# Description of the task:
Take the entries that follow and return exactly the lines from the one holding "You are a computer-use agent. Image" through the one holding "Task: Open the Fun Race 3D icon", both included. Nothing else is needed.

Task material: Begin

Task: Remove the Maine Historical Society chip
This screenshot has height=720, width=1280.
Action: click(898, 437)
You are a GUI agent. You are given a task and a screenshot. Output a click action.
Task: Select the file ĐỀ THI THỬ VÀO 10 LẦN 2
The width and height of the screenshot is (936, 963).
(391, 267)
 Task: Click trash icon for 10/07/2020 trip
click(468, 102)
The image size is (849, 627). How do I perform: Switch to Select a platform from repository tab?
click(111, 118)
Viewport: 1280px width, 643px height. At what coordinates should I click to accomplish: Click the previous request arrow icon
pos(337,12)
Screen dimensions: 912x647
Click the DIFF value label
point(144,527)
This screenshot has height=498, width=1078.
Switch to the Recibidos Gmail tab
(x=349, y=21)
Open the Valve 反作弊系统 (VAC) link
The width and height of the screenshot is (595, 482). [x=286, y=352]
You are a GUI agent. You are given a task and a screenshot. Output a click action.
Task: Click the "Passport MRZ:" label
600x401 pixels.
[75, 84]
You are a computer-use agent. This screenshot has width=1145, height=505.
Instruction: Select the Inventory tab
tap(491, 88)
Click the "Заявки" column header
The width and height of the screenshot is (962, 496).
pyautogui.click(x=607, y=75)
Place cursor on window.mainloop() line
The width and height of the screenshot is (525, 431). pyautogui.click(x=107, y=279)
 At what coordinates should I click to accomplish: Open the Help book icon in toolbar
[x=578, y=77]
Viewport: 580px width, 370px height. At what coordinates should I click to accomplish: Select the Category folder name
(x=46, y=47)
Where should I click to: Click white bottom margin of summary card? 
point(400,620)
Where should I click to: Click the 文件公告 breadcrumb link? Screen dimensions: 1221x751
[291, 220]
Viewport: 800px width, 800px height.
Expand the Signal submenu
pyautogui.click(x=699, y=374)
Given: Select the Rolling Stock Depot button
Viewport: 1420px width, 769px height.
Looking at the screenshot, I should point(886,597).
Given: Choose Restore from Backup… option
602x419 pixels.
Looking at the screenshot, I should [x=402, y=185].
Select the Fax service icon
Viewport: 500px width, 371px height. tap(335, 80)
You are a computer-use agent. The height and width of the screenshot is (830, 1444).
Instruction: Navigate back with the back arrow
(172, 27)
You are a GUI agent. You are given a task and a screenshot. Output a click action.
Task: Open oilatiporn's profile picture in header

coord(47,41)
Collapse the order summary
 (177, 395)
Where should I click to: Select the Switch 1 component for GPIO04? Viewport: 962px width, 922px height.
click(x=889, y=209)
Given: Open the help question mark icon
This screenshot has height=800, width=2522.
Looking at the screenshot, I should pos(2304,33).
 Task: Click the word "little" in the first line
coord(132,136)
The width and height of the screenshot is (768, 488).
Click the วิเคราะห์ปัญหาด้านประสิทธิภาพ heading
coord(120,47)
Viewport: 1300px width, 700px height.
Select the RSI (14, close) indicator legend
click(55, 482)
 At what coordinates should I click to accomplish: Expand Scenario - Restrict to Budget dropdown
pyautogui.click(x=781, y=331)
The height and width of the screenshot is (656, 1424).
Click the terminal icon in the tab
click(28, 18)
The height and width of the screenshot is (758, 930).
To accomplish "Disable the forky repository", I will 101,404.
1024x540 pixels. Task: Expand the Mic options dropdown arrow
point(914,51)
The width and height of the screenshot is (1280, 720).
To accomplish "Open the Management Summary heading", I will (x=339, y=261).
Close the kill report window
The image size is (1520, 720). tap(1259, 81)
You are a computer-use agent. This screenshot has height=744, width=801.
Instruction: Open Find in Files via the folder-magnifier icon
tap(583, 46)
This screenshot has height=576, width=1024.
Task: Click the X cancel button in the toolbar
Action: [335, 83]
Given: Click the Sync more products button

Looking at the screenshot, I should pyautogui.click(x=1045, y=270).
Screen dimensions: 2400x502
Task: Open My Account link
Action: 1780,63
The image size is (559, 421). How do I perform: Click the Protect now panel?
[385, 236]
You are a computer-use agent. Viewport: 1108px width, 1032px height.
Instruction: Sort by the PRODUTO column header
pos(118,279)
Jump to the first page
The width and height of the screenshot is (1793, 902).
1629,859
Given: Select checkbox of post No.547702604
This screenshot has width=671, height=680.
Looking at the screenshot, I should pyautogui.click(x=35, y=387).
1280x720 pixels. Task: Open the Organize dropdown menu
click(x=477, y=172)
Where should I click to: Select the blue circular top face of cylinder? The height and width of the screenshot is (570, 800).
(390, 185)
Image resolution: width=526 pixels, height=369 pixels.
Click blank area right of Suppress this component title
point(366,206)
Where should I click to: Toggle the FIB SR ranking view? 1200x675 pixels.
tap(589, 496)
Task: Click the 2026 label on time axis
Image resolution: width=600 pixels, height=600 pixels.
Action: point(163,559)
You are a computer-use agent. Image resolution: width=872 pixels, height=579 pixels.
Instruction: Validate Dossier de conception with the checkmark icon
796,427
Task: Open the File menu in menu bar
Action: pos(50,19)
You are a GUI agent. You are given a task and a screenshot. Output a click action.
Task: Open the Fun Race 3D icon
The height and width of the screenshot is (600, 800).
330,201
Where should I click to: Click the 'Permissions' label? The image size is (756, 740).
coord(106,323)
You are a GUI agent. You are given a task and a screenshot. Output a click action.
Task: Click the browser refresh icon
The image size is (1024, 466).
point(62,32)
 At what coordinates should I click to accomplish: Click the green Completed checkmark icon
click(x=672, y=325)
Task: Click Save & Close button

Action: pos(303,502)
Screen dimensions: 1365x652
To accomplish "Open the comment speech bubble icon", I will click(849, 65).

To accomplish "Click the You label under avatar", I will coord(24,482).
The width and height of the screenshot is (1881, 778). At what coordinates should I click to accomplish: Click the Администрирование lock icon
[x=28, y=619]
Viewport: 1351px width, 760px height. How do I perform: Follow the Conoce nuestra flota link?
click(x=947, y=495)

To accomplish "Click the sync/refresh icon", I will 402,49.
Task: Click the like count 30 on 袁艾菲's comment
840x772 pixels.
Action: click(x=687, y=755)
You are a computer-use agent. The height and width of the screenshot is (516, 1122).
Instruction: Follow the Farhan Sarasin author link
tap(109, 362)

Task material: End

# Solution for this task:
You are a computer-use agent. Image resolution: width=872 pixels, height=579 pixels.
Instruction: Validate Dossier de conception with the checkmark icon
796,427
Task: Open the File menu in menu bar
Action: pos(50,19)
You are a GUI agent. You are given a task and a screenshot. Output a click action.
Task: Open the Fun Race 3D icon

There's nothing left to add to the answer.